Mrs Ward denied in the witness box that she had ever been assaulted by her husband. She said the hitch on their caravan had fallen across her toes and that the cut over her eye occurred when she fell about after drinking heavily with her husband.

Det Sgt Mick O’Driscoll told the sentencing hearing the couple were both chronic alcoholics and they lived in primitive conditions in very small caravans for years with no electricity or running water on bog roads in the Tuam area.

He said the council had provided them with two houses in the past, but they always returned to the caravan after a few months.

He said that no matter how drunk Martin Ward had been over the years, he had always co-operated with gardaí and had been polite and respectful to them.

“We will have to put a uniform on his wife so and perhaps he will respect her as well,” Judge Raymond Groarke observed.
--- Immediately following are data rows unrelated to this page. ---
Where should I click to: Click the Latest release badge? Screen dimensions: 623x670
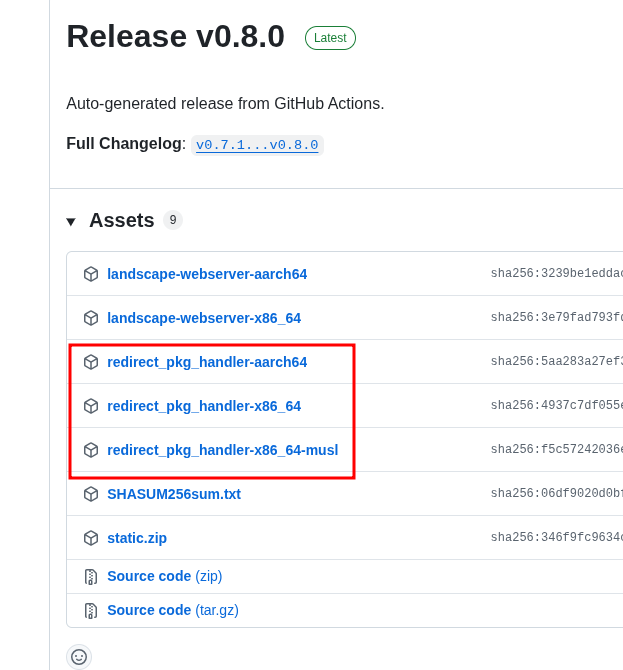click(330, 38)
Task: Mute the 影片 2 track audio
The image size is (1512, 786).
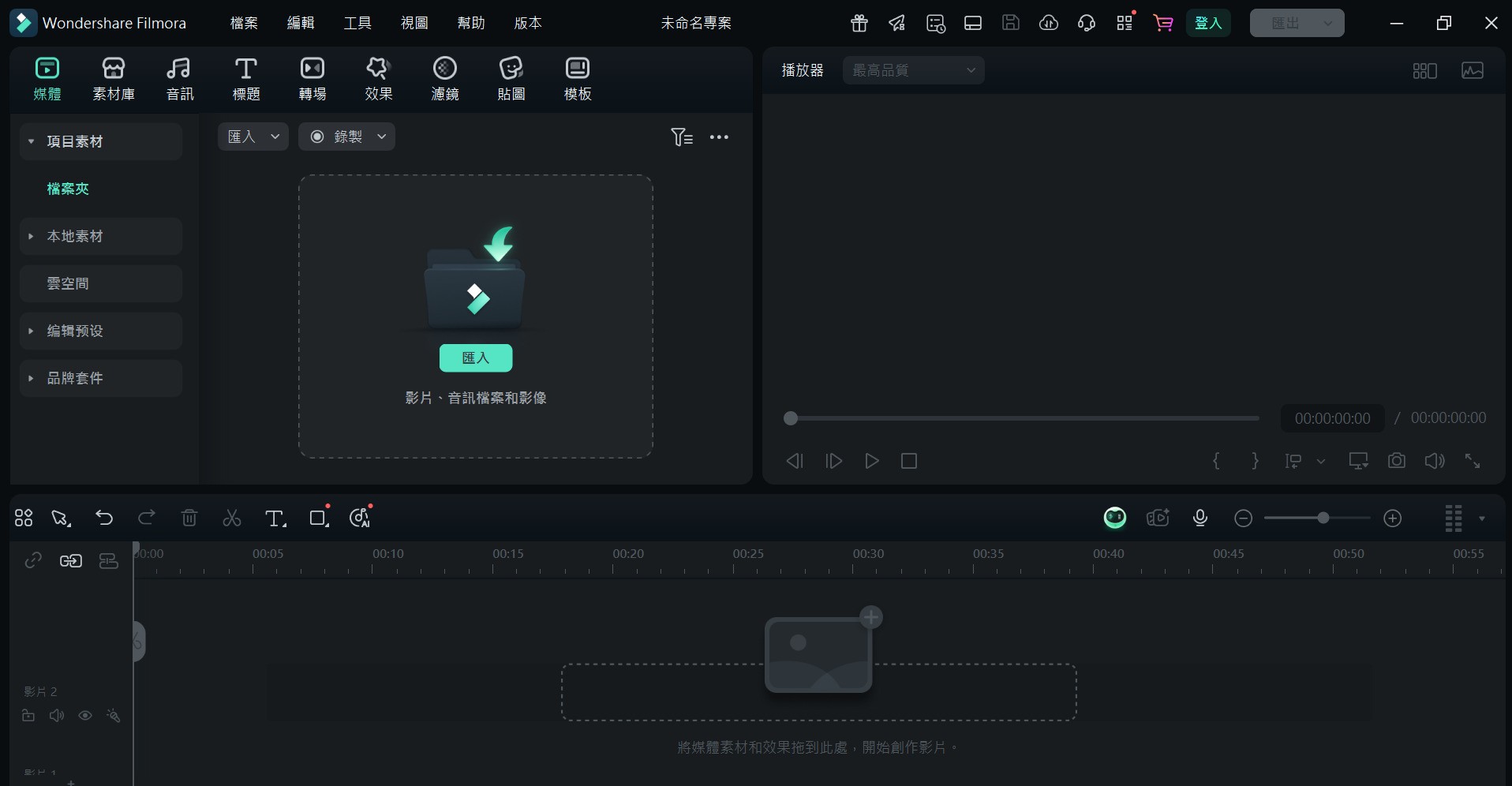Action: (x=56, y=715)
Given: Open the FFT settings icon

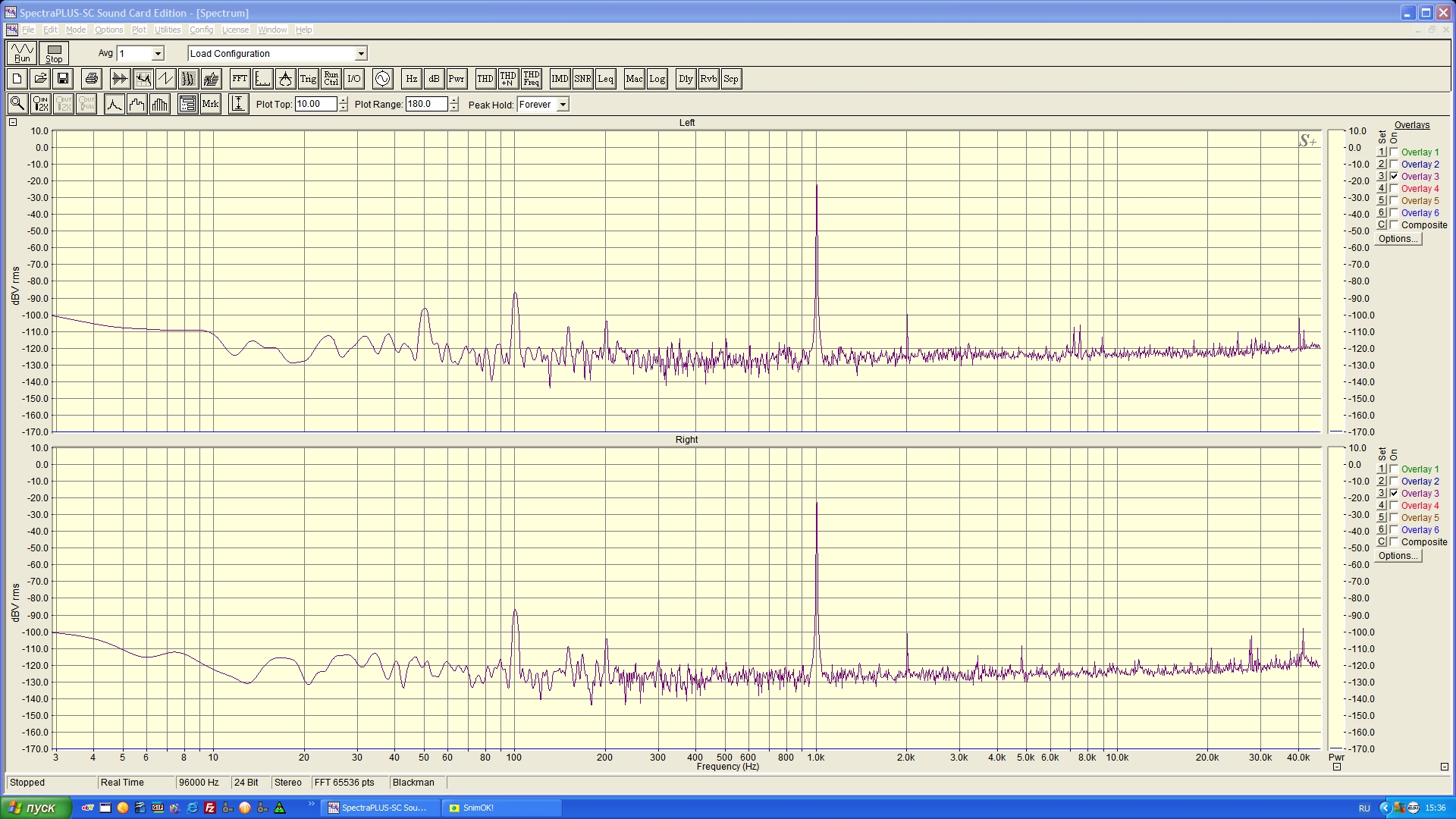Looking at the screenshot, I should pos(240,79).
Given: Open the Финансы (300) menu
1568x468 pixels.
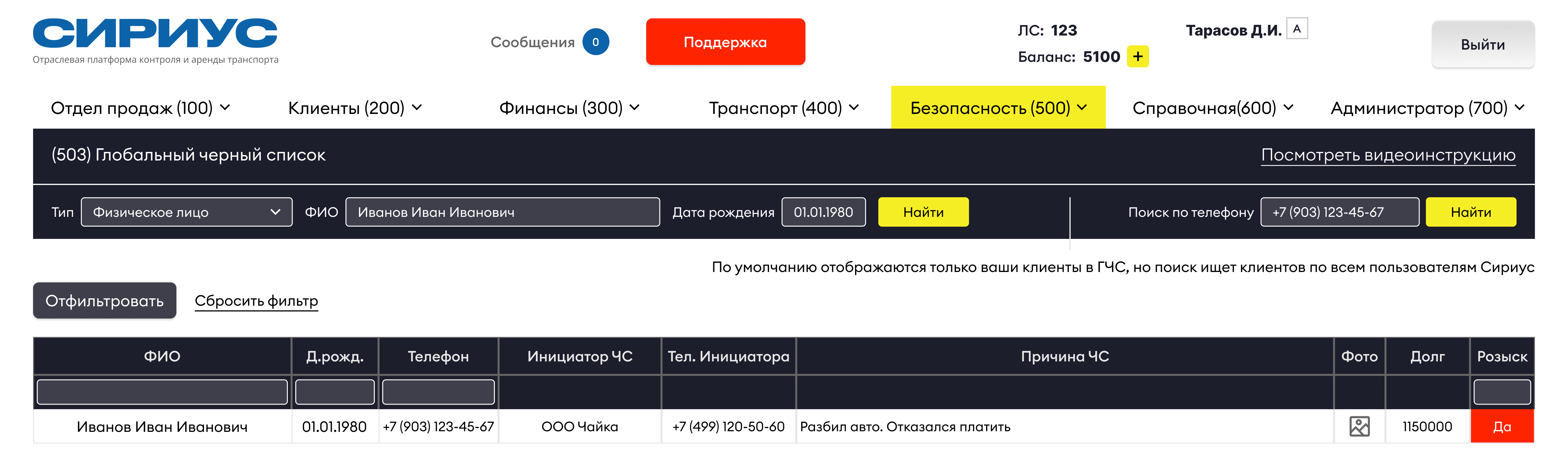Looking at the screenshot, I should coord(569,108).
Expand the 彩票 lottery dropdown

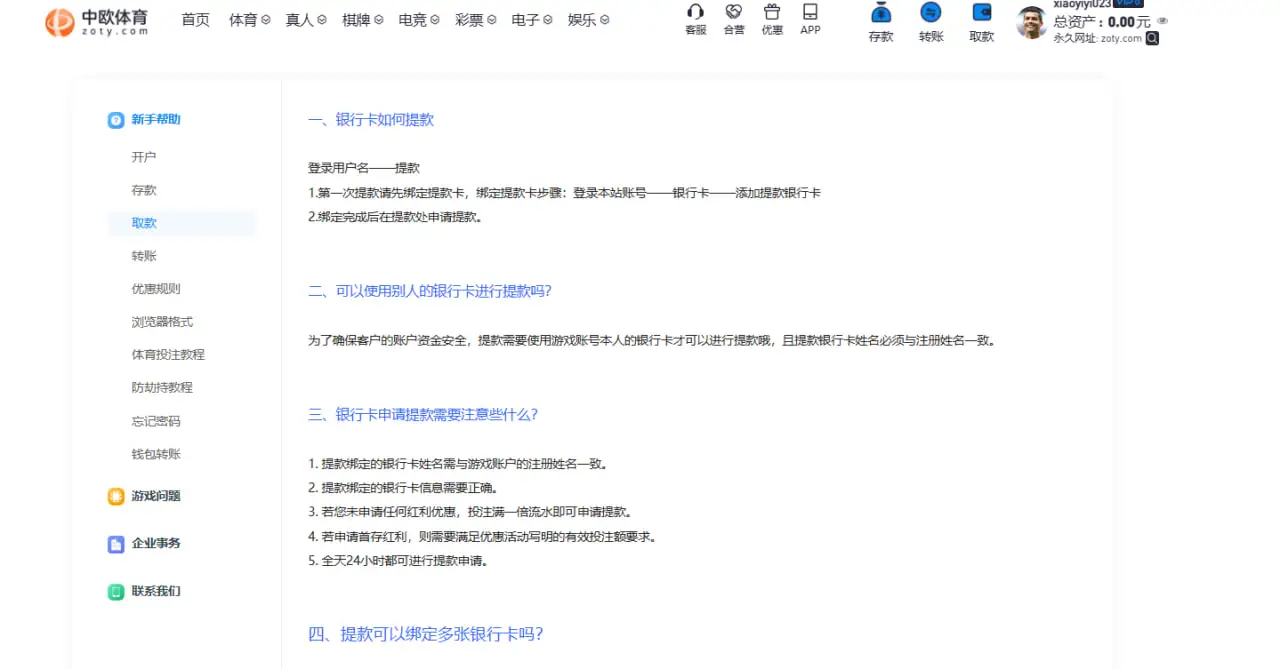476,19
Sgt O’Driscoll said Kathleen Ward had made numerous complaints of assault against her husband to the Garda over the last 10 years, but on every occasion the prosecution case fell when she withdrew her complaints.
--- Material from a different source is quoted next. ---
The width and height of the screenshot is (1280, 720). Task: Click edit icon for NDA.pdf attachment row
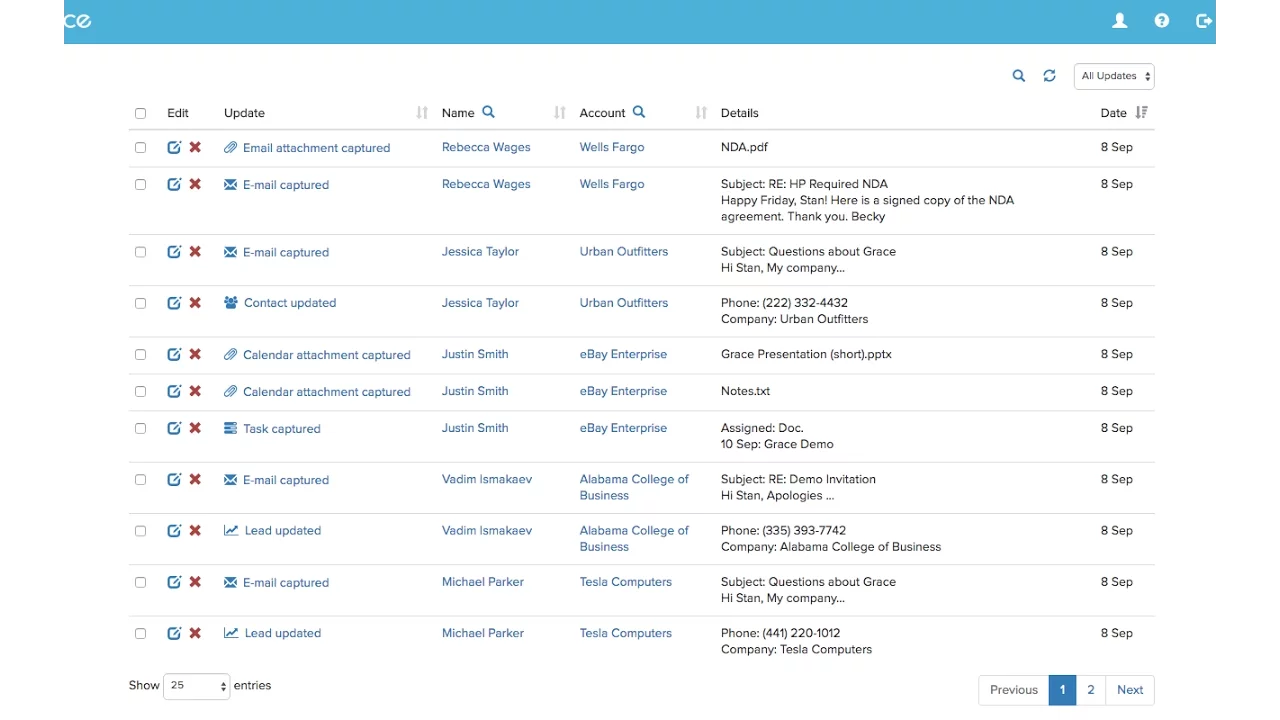point(174,147)
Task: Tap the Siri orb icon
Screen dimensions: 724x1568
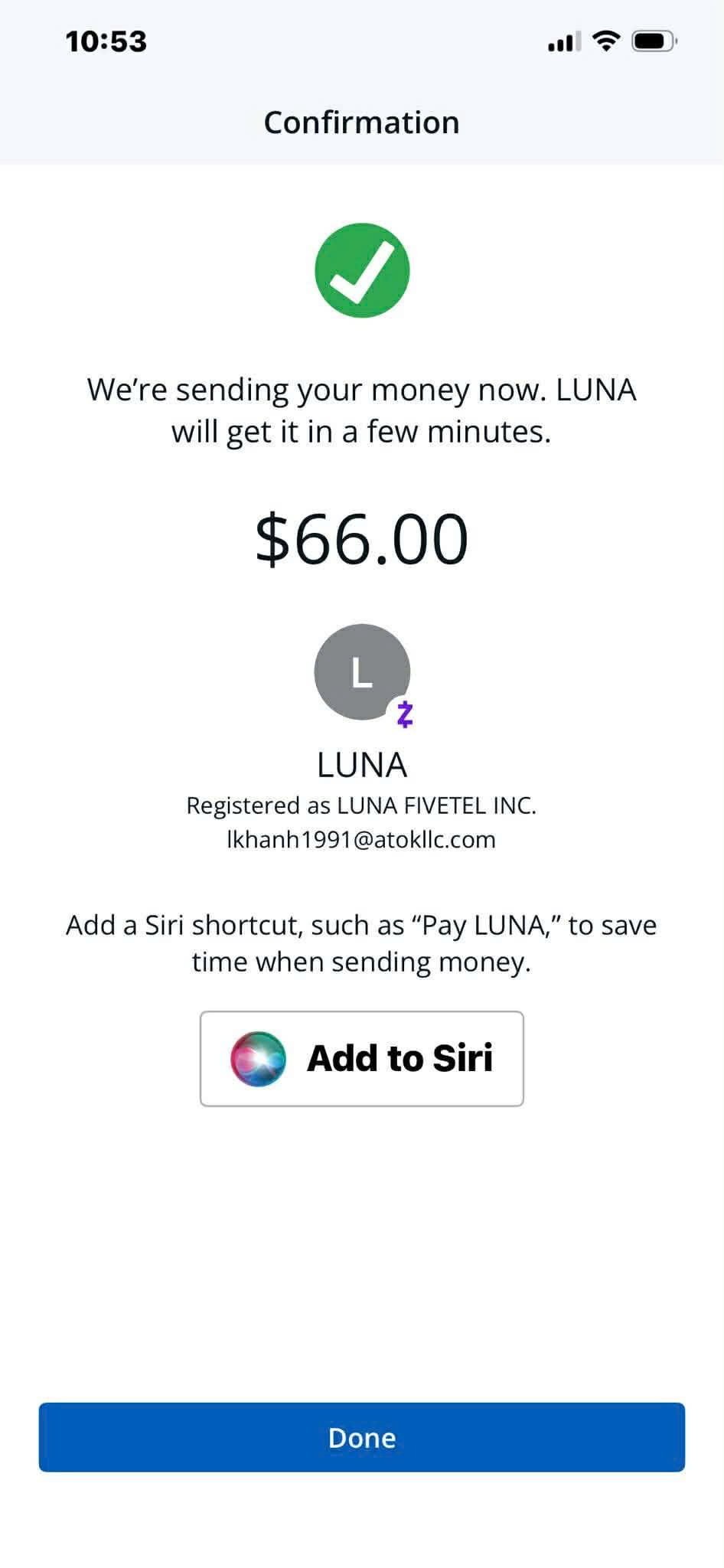Action: pyautogui.click(x=259, y=1058)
However, he said, there had been one successful prosecution when Martin Ward received a three-year sentence in the Circuit Court on March 1st, 2007, for assaulting his wife. The final two years and three months of that sentence had been suspended for five years at the time on condition he stay off drink and stay away from his wife.

Mrs Ward had come back to the court asking for that ban to be lifted in July 2007.

Judge Groarke told Ward the two assaults on his wife could only be described as “unmitigated acts of savagery”, and he would end up murdering somebody.

The judge observed the couple had a complicated and destructive type of dependency relationship due to their alcohol problems, and that was why Mrs Ward had withdrawn her complaints down the years. He noted Ward had “attacked and savaged” his wife while under court bond in relation to the previous conviction in 2007.

He then activated the two years and three-month portion of the sentence which had been suspended in 2007, before imposing two consecutive three-year sentences on Ward (totalling six years) for the two most recent assaults.

Judge Groarke said Ward was now facing eight years and three months in jail. “And that is the place for him, because he is a menace and he is going to do far more harm than he has done to date,” he said.

He then suspended the final three years and three months of the sentence on condition Ward keep the peace and not reoffend for four years, abstain from alcohol, and come under the supervision of the probation service for 18 months on his release from prison.

The judge banned Ward from going near his wife on his release unless she came back to court and asked for that ban to be lifted.

He also banned him from setting foot in Tuam for five years after his release.